Number of lines with the string "Нордмана" in the entries below: report it, and nothing besides.

───── SUPPLIED DATA

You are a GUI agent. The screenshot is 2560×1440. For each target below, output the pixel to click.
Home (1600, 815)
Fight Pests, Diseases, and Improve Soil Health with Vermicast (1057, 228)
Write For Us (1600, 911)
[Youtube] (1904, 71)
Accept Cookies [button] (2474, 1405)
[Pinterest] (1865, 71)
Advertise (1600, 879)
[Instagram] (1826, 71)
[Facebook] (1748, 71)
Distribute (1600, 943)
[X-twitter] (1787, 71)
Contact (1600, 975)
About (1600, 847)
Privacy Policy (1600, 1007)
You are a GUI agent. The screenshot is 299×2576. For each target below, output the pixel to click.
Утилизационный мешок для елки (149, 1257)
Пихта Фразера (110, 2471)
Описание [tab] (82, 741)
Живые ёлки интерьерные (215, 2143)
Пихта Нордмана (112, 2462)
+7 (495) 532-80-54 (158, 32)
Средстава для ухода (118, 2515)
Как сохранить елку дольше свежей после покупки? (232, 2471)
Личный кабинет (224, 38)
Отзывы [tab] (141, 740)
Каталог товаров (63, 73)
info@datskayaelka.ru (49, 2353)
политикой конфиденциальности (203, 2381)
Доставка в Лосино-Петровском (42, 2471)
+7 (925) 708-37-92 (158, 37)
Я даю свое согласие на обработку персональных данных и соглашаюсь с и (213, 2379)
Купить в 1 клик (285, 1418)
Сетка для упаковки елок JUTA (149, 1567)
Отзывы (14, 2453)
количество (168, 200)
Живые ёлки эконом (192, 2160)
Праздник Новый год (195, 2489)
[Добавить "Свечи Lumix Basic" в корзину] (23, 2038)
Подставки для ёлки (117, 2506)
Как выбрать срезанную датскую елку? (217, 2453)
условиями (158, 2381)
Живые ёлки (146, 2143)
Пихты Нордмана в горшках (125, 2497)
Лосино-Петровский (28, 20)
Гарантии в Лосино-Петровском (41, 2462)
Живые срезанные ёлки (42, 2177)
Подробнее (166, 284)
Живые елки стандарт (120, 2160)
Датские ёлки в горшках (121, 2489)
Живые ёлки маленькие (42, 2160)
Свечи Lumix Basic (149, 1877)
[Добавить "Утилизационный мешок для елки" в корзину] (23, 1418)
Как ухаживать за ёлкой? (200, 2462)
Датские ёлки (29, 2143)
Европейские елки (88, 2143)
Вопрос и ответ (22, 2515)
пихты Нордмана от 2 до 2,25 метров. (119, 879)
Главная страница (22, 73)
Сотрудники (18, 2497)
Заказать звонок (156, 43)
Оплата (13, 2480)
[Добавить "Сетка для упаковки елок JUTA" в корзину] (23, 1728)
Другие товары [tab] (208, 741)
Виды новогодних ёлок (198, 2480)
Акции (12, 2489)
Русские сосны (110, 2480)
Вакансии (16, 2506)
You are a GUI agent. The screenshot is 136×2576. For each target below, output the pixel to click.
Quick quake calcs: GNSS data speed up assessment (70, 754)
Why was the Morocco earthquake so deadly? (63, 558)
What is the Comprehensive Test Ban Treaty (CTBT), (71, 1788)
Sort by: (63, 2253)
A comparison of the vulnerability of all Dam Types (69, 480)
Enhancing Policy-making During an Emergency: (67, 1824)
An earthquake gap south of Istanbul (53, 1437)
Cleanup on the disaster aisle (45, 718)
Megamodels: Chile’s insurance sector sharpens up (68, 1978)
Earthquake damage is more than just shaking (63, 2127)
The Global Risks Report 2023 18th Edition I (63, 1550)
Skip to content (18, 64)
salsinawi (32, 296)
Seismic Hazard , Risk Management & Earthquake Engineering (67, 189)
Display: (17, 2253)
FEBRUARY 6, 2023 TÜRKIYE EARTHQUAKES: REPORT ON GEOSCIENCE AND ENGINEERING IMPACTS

──────────

▶ SOLUTION: 3